►

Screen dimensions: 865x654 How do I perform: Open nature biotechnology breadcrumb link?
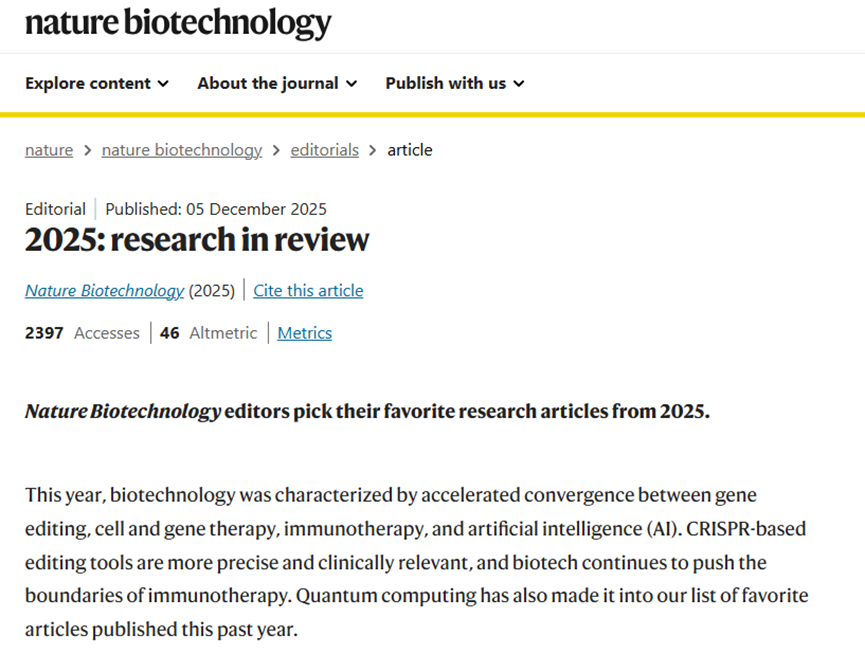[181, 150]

◄
►

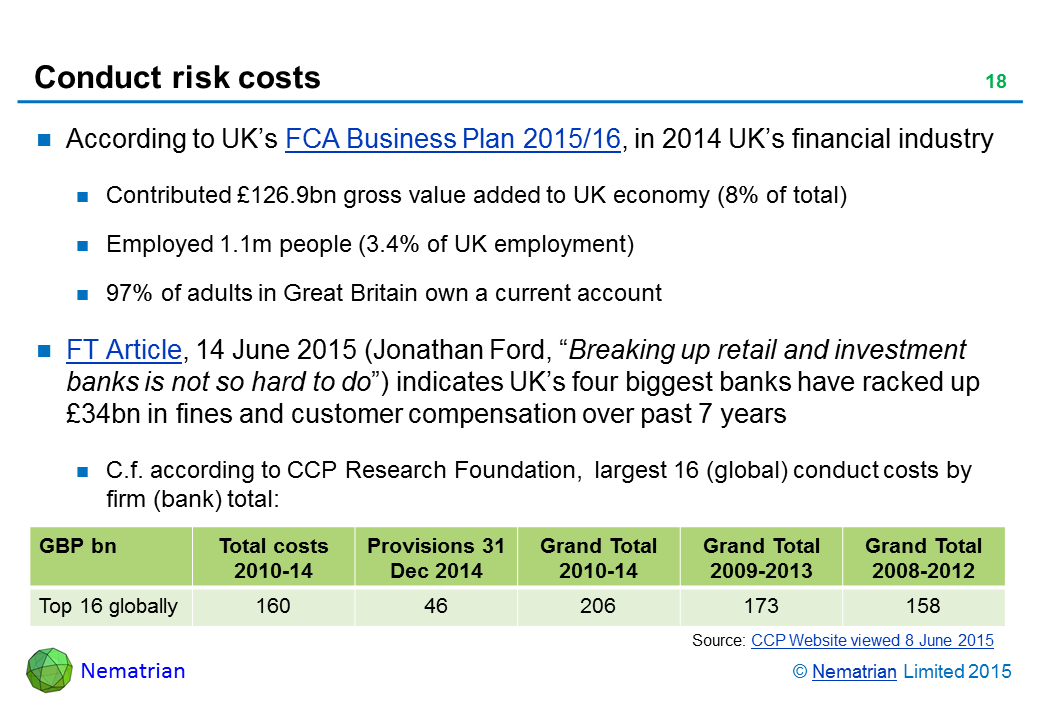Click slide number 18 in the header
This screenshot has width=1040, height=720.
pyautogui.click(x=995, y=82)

◄
►

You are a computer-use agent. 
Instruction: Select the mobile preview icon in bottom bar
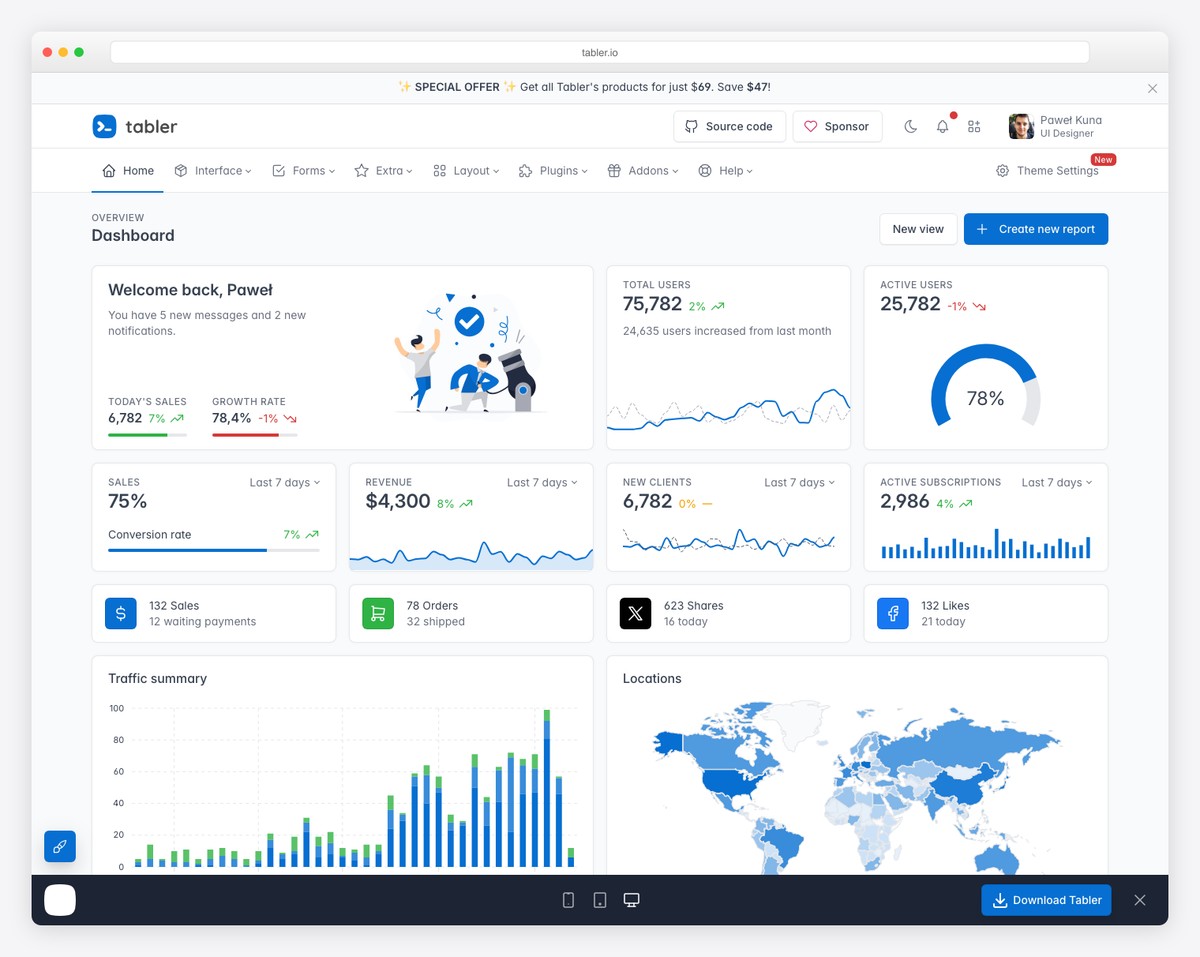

◄

ASSIGNMENT => Begin at the line above that has "You are a computer-use agent." and stop after the line that has "Instruction: Select the", copying each line exactly and adding nothing else.

EXERCISE RESULT =>
You are a computer-use agent. 
Instruction: Select the mobile preview icon in bottom bar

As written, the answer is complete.